### Try it
Set down exactly, from the records below, the line with "Instruction: Tap the" through the line with "Given: Click the tiny", and nothing else.

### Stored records
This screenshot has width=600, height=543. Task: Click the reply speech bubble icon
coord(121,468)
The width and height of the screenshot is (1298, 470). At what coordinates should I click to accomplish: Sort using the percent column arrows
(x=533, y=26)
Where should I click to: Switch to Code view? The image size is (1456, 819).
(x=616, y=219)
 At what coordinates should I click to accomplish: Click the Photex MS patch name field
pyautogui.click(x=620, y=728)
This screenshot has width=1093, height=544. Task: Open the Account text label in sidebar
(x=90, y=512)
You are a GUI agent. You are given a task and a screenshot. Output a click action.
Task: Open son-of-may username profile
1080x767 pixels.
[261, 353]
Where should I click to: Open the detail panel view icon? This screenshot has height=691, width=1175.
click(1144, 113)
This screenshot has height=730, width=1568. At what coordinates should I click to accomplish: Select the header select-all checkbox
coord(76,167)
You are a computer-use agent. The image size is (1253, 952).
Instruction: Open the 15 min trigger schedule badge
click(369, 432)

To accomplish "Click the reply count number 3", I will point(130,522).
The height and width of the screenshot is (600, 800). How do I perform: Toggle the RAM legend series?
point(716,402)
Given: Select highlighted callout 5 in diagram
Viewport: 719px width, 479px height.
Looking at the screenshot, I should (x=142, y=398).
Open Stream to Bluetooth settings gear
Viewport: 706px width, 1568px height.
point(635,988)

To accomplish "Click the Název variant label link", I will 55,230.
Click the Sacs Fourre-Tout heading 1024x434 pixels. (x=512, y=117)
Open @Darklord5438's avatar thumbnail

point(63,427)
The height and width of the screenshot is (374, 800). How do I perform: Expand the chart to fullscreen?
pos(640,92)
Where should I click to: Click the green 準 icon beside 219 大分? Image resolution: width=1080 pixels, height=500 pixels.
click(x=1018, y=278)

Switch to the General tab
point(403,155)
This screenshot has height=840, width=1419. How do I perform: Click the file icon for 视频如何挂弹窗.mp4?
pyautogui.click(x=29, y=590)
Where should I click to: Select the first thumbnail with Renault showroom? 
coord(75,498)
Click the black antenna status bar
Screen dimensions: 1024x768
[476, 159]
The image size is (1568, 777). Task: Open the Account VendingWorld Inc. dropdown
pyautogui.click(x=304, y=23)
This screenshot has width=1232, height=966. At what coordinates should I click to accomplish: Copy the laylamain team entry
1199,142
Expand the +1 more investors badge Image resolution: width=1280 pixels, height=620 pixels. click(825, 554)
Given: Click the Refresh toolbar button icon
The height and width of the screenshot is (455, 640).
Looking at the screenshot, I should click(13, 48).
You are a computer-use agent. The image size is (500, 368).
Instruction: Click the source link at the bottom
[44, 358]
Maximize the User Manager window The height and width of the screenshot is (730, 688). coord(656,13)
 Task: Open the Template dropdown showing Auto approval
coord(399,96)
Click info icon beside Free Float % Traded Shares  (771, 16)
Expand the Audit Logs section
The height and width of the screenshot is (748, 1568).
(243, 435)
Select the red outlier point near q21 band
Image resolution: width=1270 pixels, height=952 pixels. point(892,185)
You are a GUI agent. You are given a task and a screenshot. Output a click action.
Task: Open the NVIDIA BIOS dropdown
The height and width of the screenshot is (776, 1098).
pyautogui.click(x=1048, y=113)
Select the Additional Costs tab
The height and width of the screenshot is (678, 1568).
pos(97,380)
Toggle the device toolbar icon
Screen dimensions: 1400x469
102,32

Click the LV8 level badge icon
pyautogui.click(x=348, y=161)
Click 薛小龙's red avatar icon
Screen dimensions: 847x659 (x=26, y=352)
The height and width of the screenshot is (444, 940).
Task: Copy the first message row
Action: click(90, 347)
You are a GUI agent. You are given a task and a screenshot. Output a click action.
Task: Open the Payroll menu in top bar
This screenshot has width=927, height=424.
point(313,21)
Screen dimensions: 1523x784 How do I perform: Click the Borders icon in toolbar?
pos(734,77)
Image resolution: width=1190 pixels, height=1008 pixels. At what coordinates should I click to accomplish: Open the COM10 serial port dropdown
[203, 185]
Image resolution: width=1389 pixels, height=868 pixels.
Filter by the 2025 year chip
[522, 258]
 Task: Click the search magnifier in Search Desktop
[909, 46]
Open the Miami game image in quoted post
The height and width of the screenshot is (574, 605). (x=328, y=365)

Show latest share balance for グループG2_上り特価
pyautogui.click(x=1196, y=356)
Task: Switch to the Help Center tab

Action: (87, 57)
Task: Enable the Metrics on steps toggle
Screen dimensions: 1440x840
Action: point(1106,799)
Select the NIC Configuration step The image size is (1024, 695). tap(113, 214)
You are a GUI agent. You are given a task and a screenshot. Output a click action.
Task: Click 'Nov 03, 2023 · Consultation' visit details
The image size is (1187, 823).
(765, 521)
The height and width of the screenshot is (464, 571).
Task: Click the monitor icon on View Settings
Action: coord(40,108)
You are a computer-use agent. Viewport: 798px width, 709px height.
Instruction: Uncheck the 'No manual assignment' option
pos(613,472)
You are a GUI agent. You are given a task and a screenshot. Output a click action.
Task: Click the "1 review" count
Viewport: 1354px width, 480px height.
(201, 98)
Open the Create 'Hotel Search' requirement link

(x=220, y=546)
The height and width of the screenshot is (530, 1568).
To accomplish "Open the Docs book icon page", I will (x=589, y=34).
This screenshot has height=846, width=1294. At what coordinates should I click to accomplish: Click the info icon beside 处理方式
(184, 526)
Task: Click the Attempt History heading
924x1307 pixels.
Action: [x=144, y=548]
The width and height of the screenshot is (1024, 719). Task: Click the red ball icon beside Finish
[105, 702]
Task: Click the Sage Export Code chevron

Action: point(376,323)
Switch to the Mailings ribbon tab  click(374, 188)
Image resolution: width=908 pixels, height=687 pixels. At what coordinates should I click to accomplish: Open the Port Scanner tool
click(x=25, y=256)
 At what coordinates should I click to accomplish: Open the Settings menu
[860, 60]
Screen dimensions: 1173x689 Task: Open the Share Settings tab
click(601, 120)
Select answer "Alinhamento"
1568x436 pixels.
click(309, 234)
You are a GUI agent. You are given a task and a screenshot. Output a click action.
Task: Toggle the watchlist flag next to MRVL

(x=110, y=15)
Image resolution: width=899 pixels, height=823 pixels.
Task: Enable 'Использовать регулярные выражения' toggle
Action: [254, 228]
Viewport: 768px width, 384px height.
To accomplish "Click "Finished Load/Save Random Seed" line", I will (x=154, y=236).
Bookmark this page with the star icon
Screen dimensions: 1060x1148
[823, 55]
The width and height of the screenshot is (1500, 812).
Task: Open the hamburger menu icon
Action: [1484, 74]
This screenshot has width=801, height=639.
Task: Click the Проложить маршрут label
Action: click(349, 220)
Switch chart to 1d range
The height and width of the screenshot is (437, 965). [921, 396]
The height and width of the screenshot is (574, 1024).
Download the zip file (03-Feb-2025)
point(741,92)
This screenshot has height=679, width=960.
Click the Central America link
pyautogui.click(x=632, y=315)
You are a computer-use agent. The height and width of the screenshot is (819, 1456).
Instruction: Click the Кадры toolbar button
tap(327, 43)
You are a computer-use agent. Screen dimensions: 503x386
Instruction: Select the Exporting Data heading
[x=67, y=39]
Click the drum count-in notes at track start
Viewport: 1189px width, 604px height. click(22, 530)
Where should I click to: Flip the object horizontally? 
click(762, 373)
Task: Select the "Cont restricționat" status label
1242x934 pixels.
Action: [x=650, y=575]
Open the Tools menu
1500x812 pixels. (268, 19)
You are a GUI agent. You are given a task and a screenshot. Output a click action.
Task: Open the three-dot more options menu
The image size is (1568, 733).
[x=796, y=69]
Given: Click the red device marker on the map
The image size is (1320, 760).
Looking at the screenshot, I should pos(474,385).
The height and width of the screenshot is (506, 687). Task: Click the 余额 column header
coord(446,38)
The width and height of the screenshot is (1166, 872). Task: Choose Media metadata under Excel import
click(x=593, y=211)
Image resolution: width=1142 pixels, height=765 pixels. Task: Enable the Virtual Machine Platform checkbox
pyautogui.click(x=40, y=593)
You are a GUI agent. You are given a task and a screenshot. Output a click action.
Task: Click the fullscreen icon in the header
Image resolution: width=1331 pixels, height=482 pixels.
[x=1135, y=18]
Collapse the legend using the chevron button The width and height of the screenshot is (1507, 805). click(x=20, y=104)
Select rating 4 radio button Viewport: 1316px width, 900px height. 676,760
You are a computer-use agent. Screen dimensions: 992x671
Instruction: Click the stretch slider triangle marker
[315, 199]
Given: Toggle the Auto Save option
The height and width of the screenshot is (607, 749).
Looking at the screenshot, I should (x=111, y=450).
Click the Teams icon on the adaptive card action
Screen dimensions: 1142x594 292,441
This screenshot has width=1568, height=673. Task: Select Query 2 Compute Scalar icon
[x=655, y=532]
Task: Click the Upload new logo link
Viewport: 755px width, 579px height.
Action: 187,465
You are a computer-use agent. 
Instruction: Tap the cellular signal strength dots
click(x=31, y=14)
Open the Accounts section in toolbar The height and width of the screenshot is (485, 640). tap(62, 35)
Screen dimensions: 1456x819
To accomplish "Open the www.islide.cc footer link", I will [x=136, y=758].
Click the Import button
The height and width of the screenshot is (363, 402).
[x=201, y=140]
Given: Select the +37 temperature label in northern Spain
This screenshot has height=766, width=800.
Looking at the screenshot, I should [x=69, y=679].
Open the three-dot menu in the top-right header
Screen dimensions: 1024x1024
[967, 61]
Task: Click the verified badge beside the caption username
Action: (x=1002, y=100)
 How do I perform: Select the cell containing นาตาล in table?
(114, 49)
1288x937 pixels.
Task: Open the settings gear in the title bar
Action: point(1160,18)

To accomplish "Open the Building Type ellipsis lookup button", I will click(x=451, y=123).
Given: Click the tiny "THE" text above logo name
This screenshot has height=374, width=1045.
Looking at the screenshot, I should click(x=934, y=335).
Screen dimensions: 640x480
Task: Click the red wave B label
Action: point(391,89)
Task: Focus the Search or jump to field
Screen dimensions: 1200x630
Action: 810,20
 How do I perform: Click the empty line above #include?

### Task answer
Instruction: Tap the cellular signal strength dots
click(x=31, y=14)
Open the Accounts section in toolbar The height and width of the screenshot is (485, 640). tap(62, 35)
Screen dimensions: 1456x819
To accomplish "Open the www.islide.cc footer link", I will [x=136, y=758].
Click the Import button
The height and width of the screenshot is (363, 402).
[x=201, y=140]
Given: Select the +37 temperature label in northern Spain
This screenshot has height=766, width=800.
Looking at the screenshot, I should [x=69, y=679].
Open the three-dot menu in the top-right header
Screen dimensions: 1024x1024
[967, 61]
Task: Click the verified badge beside the caption username
Action: (x=1002, y=100)
 How do I perform: Select the cell containing นาตาล in table?
(114, 49)
1288x937 pixels.
Task: Open the settings gear in the title bar
Action: point(1160,18)

To accomplish "Open the Building Type ellipsis lookup button", I will click(x=451, y=123).
Given: Click the tiny "THE" text above logo name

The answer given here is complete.